Сад, 1987. Давнее происшествие, ч. 7

Счет удивил и меня. Директор не отделял судьбу Будковского от истории сада и, наверно,  был прав. Разве  вся наша жизнь не сад, подстриженный, прореженный, забетонированный? Столько людей - да что там! целые народы ушли в макулатуру, стертые войнами, революциями, конвейерным уничтожением. После них - лишь фантомная боль, та, что мучает инвалидов. И вот она настигает где-нибудь в архиве, врастает, как древоядник в кору, и ноет, мешает жить. И ты не можешь больше читать «Записки кота Мурра», а думаешь о белом гербарии, который давным-давно превратился в труху, и бредишь болезненными откровениями захолустного гордеца.

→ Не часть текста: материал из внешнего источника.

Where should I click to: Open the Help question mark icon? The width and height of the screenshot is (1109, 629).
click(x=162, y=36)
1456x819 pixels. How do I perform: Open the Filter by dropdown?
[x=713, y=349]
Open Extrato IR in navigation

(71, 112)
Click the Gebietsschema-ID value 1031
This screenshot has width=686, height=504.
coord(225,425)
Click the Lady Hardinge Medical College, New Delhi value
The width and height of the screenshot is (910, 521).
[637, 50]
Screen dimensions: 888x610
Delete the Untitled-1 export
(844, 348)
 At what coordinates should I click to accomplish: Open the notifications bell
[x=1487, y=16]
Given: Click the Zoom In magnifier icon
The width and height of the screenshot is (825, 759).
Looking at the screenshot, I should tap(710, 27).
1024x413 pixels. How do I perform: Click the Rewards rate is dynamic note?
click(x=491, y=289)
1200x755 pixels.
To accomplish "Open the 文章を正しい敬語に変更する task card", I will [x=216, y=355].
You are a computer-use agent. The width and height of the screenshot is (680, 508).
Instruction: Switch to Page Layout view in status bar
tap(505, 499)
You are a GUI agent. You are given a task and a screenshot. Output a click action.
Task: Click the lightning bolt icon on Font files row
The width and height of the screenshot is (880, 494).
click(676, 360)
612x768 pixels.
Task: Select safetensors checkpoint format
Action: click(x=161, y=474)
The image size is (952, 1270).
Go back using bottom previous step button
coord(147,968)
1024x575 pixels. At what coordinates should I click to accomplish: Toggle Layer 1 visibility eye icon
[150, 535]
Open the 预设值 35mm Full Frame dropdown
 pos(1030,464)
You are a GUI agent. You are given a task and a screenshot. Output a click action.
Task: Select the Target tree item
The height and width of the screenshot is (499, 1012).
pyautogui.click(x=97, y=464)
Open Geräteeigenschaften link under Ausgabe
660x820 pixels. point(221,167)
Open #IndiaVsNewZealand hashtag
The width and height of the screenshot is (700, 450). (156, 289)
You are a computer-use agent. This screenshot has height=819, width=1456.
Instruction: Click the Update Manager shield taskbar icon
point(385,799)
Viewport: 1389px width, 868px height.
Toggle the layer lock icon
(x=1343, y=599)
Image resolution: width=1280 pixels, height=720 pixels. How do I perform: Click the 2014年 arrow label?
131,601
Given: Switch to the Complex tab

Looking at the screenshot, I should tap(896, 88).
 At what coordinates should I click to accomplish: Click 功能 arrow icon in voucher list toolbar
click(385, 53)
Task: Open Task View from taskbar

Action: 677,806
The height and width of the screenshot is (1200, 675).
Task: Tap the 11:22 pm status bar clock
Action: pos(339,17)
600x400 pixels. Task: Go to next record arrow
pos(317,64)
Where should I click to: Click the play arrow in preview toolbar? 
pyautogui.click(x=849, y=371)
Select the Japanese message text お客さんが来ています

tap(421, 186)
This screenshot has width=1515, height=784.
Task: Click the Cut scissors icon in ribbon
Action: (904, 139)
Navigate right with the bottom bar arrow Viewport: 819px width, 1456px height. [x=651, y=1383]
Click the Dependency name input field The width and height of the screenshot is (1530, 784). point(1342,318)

Слышишь звуки граммофона, о которых он пишет в своем дневнике:

     «Представление еще не началось, артисты устанавливают ширму, дети вертятся, кто-то усаживается, кто-то бежит, пытаясь догнать собачонку,- во всех движениях столько обыденно вечного, будто видишь картину старого мастера, даже налет времени на красках видишь. Густая седоватая хвоя колышется вместе с музыкой, я заставляю себя идти вперед, под сень плакучего кедра - самого непонятного из деревьев,- поникшего, словно безвольная ива, предавшего свое мужественное начало. Дальше, дальше, к древнему земляничнику, не способному на перерождение. И это говорю я, «не рыцарь».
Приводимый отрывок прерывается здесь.